Share

Pentagon chief Carter in Iraqi Kurdistan for talks

Carter met the Kurdistan region’s President Massoud Barzani, a veteran guerrilla leader who fought Saddam Hussein for decades.

Advertisement

Secretary of Defense Ash Carter said the U.S. seeks a lasting victory against Islamic State and divulged the “secret sauce” to making it happen in Irbil.

Carter noted that some parts of Iraq’s security forces were just as capable as the peshmerga, as well as some Kurdish forces in Syria.
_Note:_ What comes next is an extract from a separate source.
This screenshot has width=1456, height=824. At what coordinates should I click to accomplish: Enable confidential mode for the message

While in Iraq, Carter met with Kurdish regional government president, Masoud Barzani.

Speaking to reporters ahead of his trip, Carter branded Kurdish forces “a powerful and successful ground force”.

Several high-ranking Kurdish military officials attended the talks in the Kurdish capital Arbil with Carter, on his first trip to Iraq since taking office earlier this year.
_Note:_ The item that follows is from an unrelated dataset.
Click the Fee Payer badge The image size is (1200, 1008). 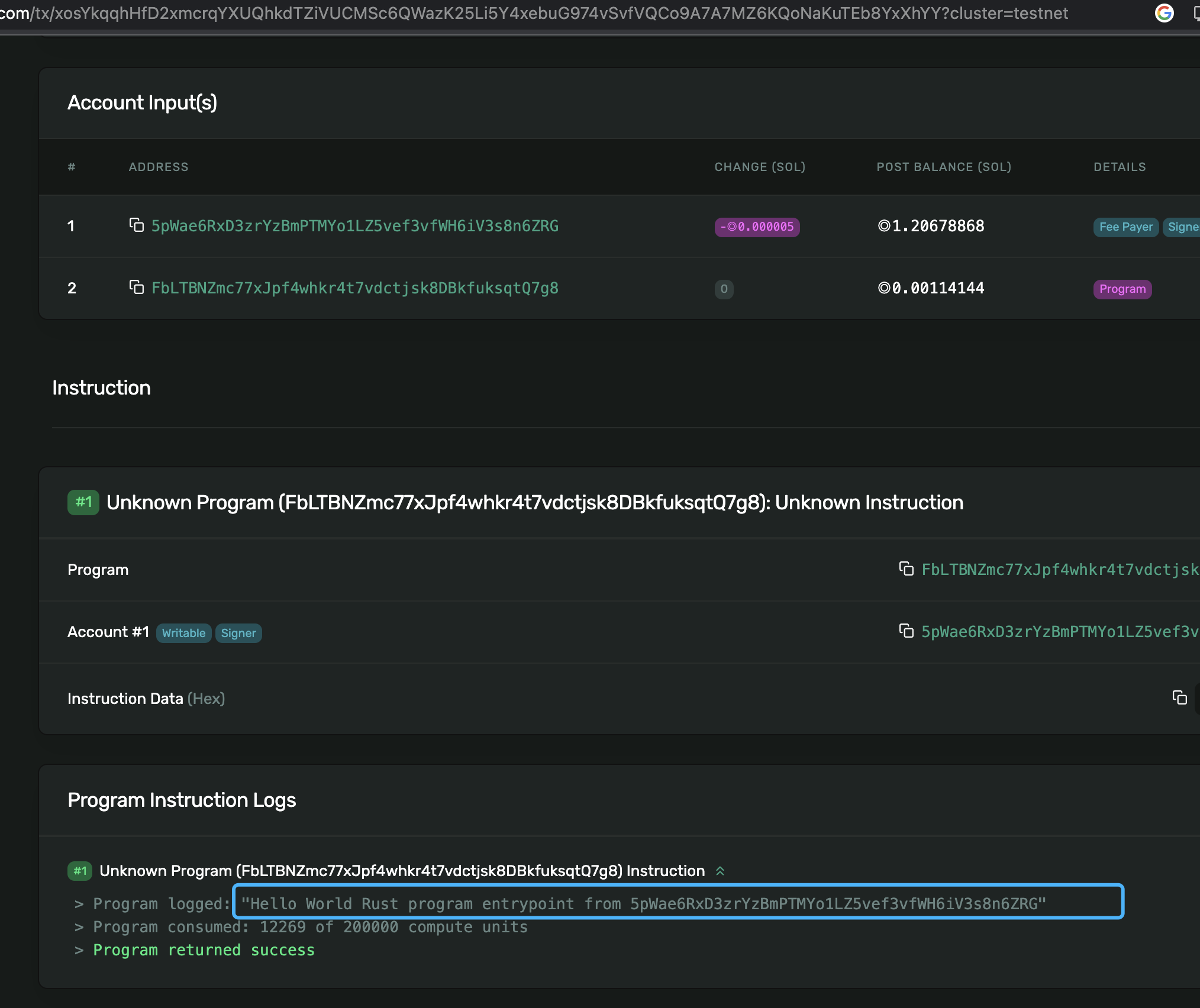point(1125,227)
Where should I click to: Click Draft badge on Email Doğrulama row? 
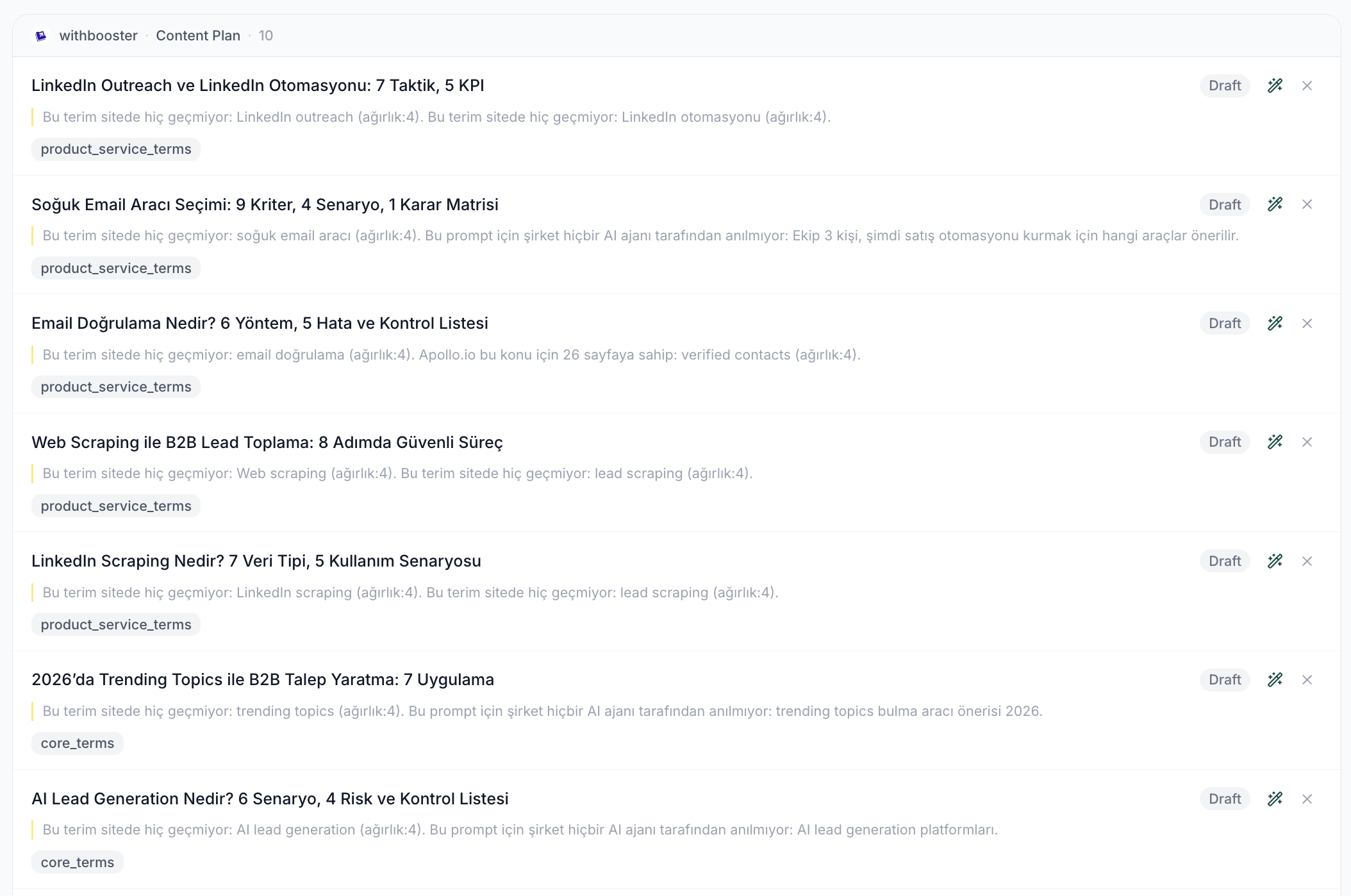pos(1224,323)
The threat posed to Arbil by an IS advance in early August 2014 was one of the reasons cited by US President Barack Obama for announcing the US air strikes days later. It came despite a daily campaign of U.S.-led coalition air strikes meant to bolster Iraqi forces on the ground.

The Islamic State takeover of much of northern Iraq last year, including the city of Mosul, triggered a Kurdish push south and west to take control of the disputed city of Kirkuk, which is key to Iraq’s northern oil fields.

The coalition has repeatedly stressed that air strikes were only useful if carried out in support of well-organised ground offensives.

“He emphasized the importance of building an inclusive government and strengthening the Iraqi security forces”, he added.

“We have an issue with the will of the Iraqis to fight ISIL and defend themselves”, he had said at the time, using another acronym for IS. Currently, about 3,500 U.S. military personnel are training Iraqi troops.

The government has instead focused on Anbar, the vast western province that stretches from the Syrian, Saudi and Jordan borders all the way to the outskirts of Baghdad.

Advertisement

His visit came as Iraqi troops, some of which were trained by the United States, tightened the noose on IS in Ramadi, the capital of Anbar province which the government lost in May.